WHAT YOU NEED TO DO: All that is wanted is the line with "Task: Click the info icon beside 销售额" and each line after it to the end of the data below, set down exactly and without pictures.

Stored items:
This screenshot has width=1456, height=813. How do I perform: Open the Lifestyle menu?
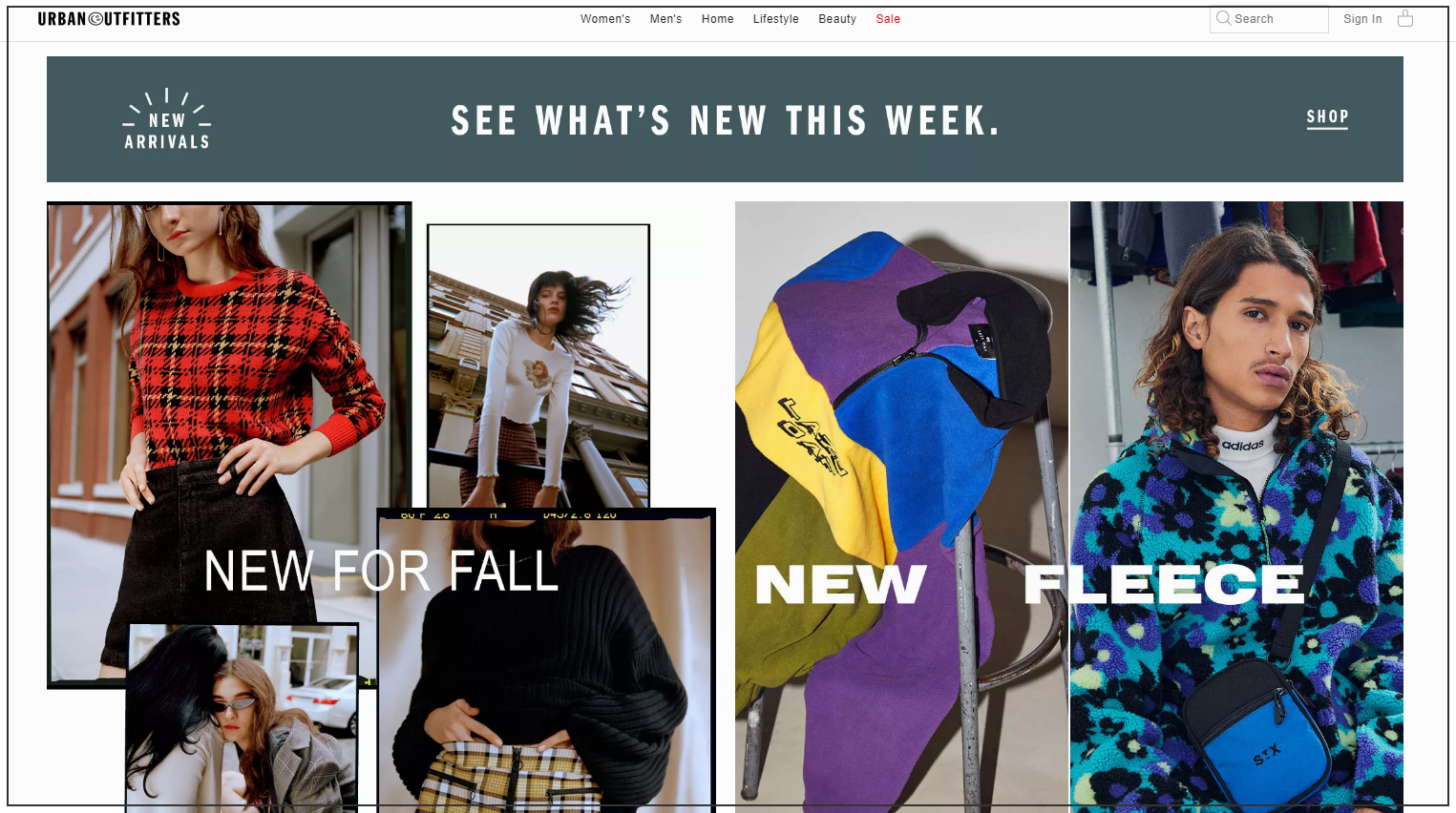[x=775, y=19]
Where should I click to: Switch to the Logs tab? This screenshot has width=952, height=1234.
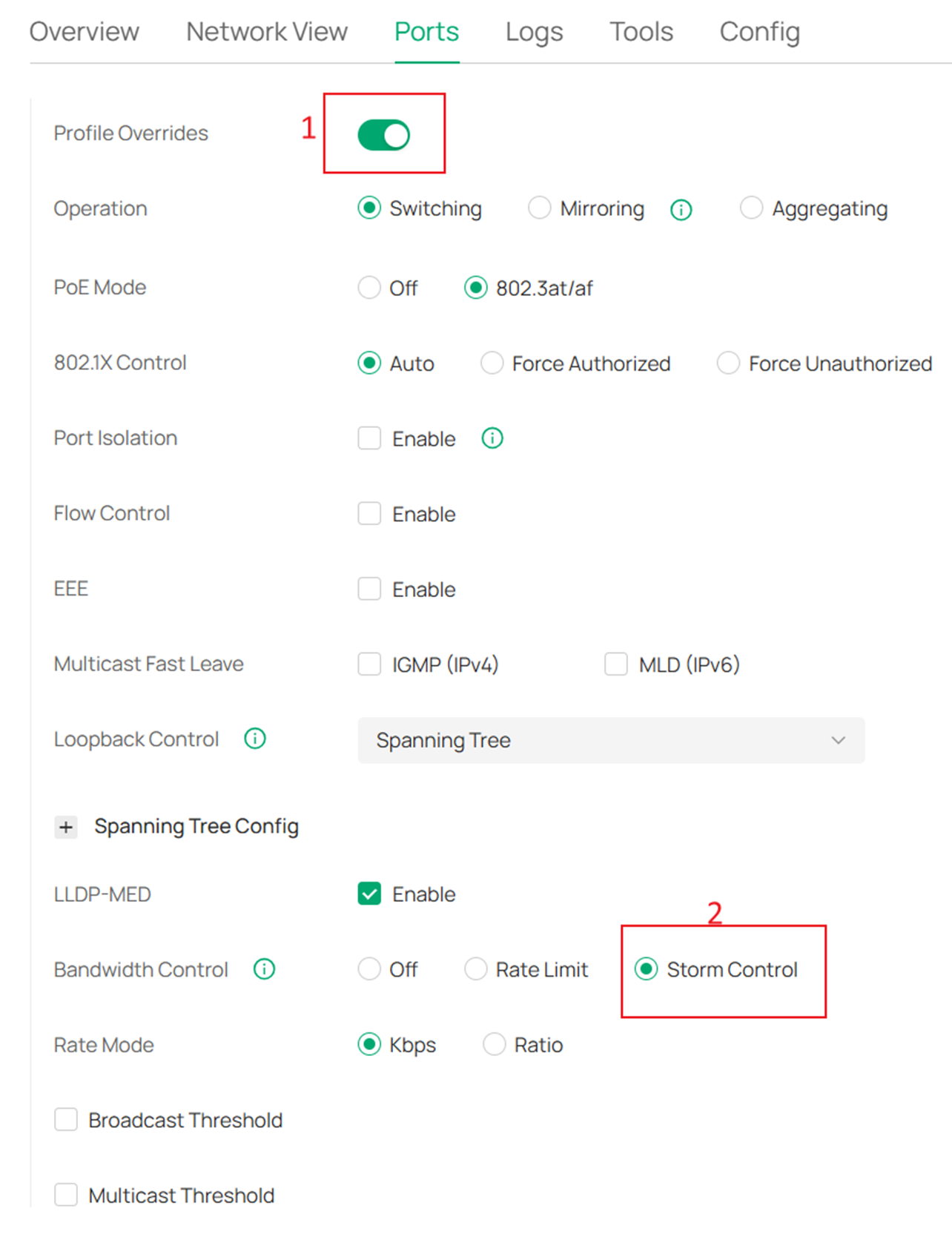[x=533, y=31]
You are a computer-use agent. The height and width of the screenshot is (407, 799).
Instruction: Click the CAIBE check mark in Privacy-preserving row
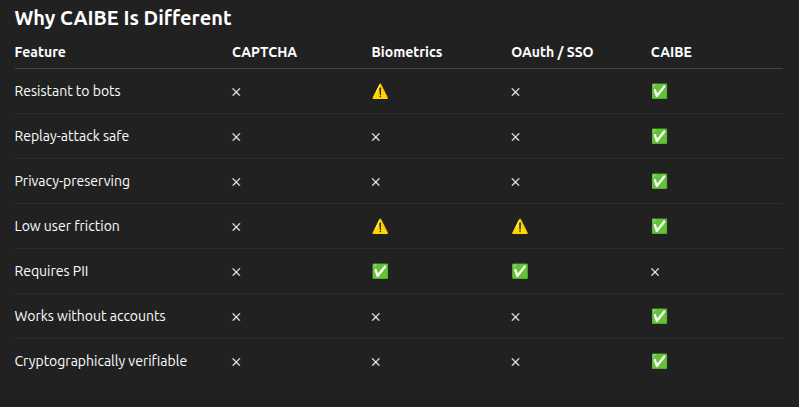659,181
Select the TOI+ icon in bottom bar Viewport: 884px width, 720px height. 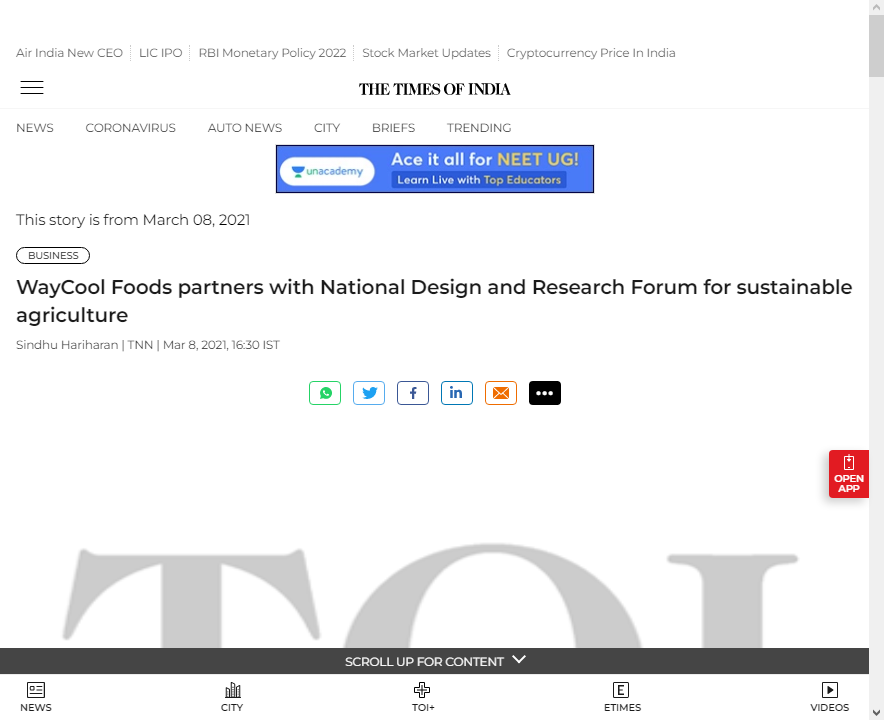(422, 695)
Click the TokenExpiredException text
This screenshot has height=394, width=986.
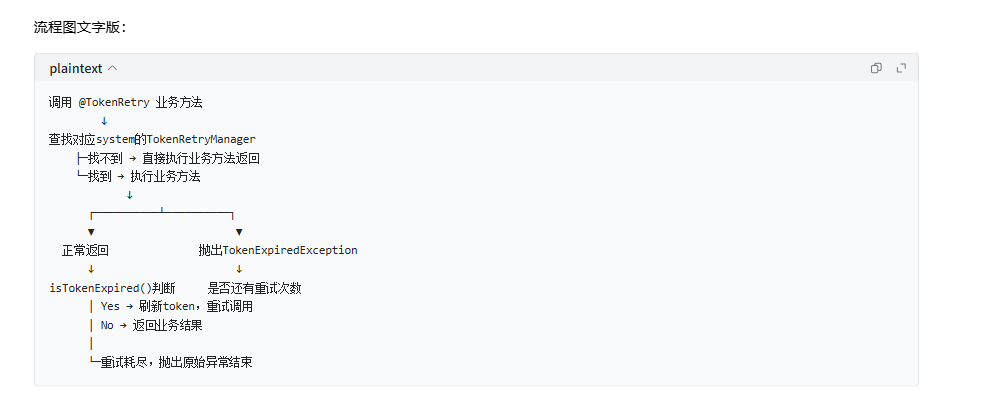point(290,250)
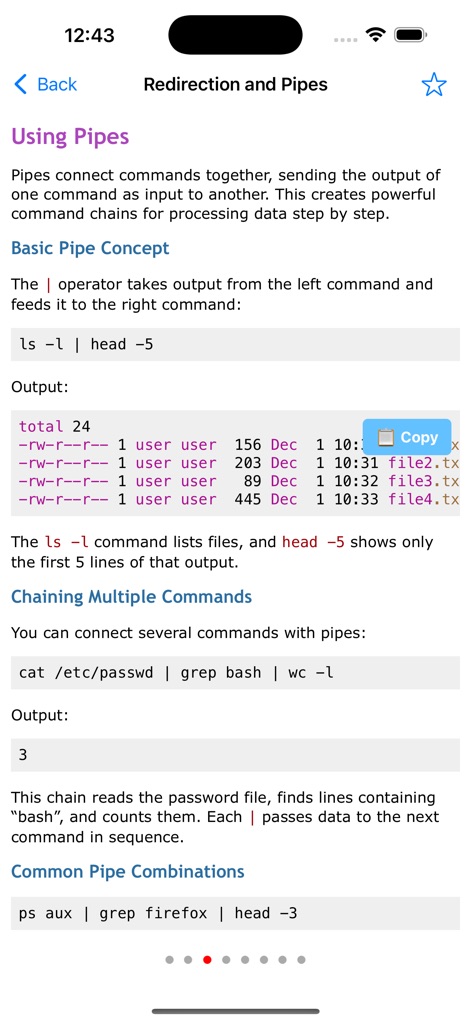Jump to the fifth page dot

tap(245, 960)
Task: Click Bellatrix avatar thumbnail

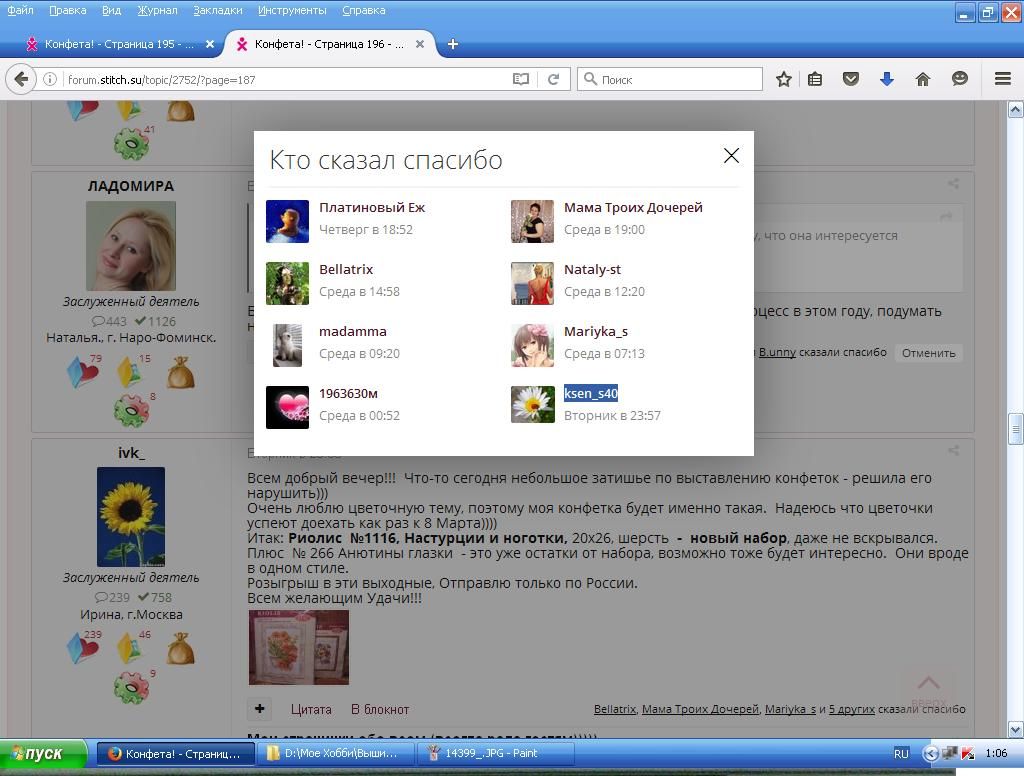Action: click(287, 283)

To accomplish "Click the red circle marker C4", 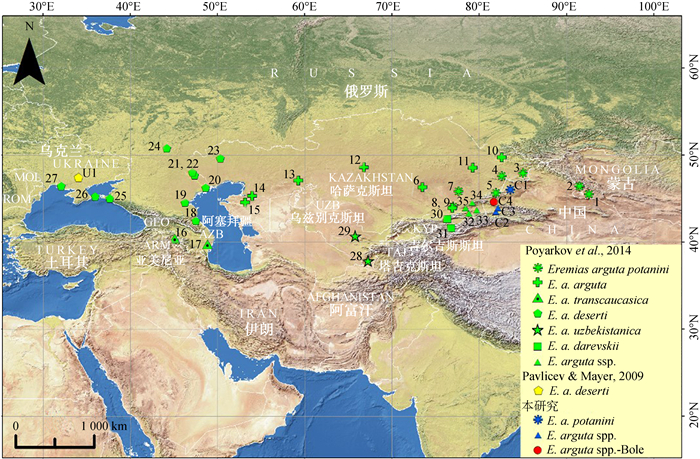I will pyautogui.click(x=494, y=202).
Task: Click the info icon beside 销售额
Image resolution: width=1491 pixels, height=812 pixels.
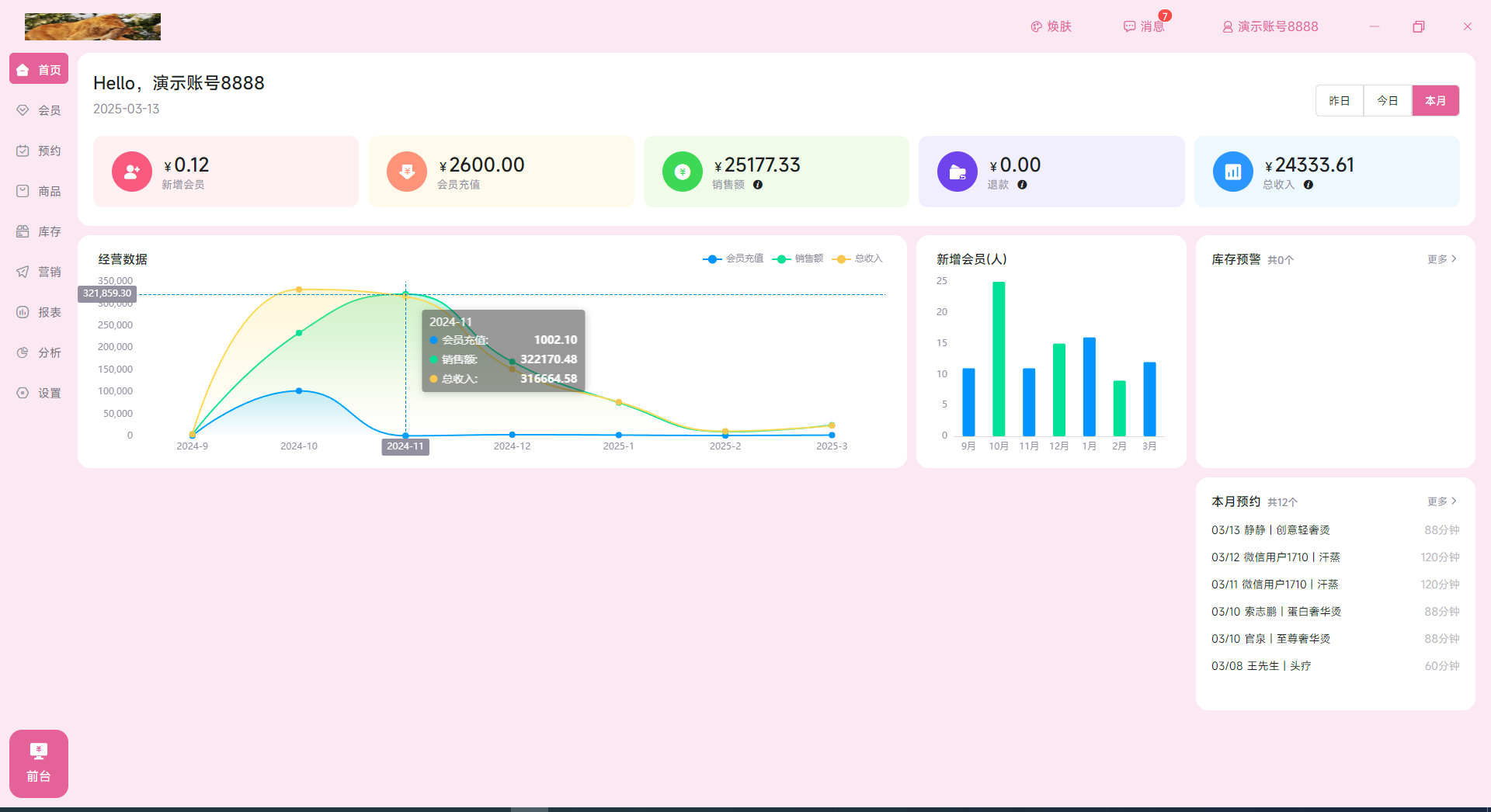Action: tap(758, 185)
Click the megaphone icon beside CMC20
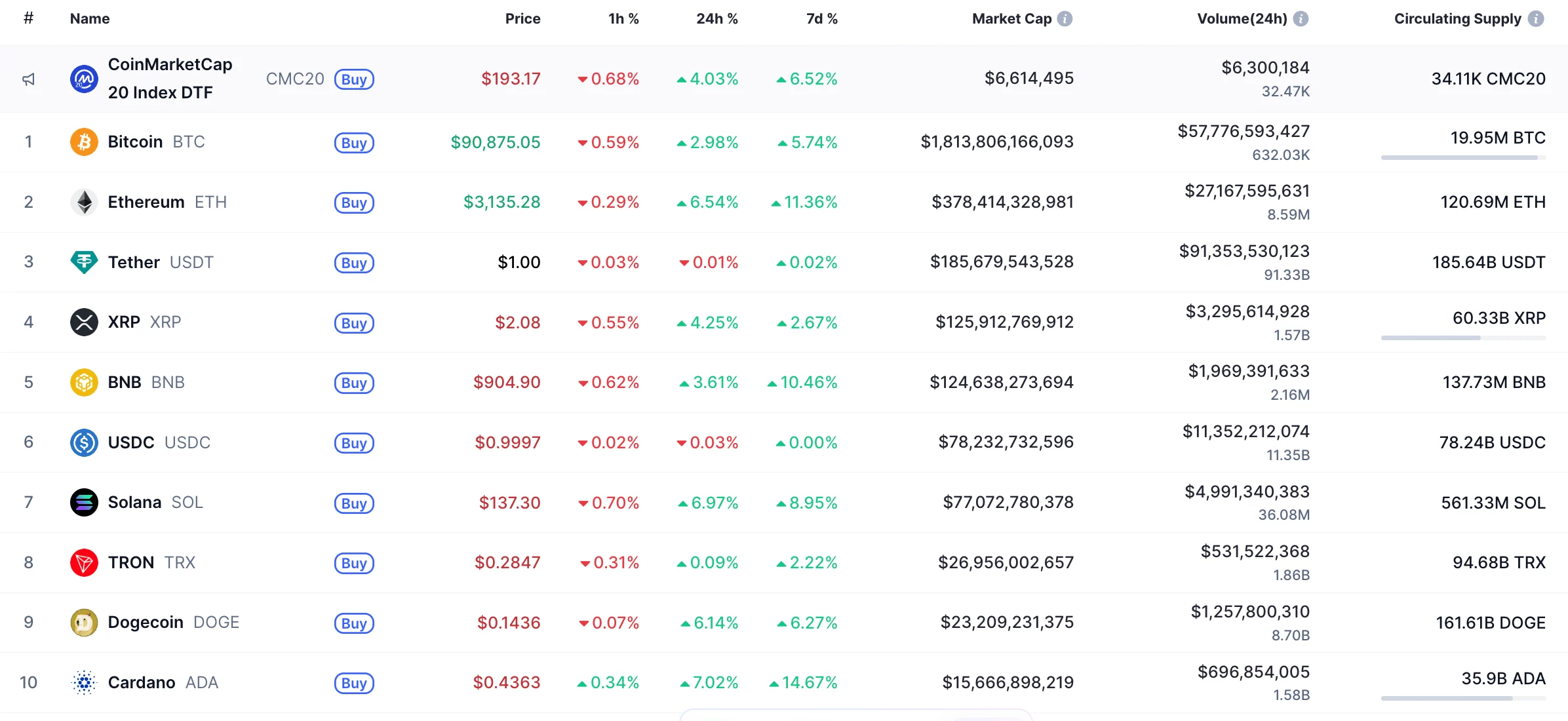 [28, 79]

ANSWER SPACE:
Task: Click the info icon beside 销售额
Image resolution: width=1491 pixels, height=812 pixels.
Action: tap(758, 185)
Click the megaphone icon beside CMC20
 [28, 79]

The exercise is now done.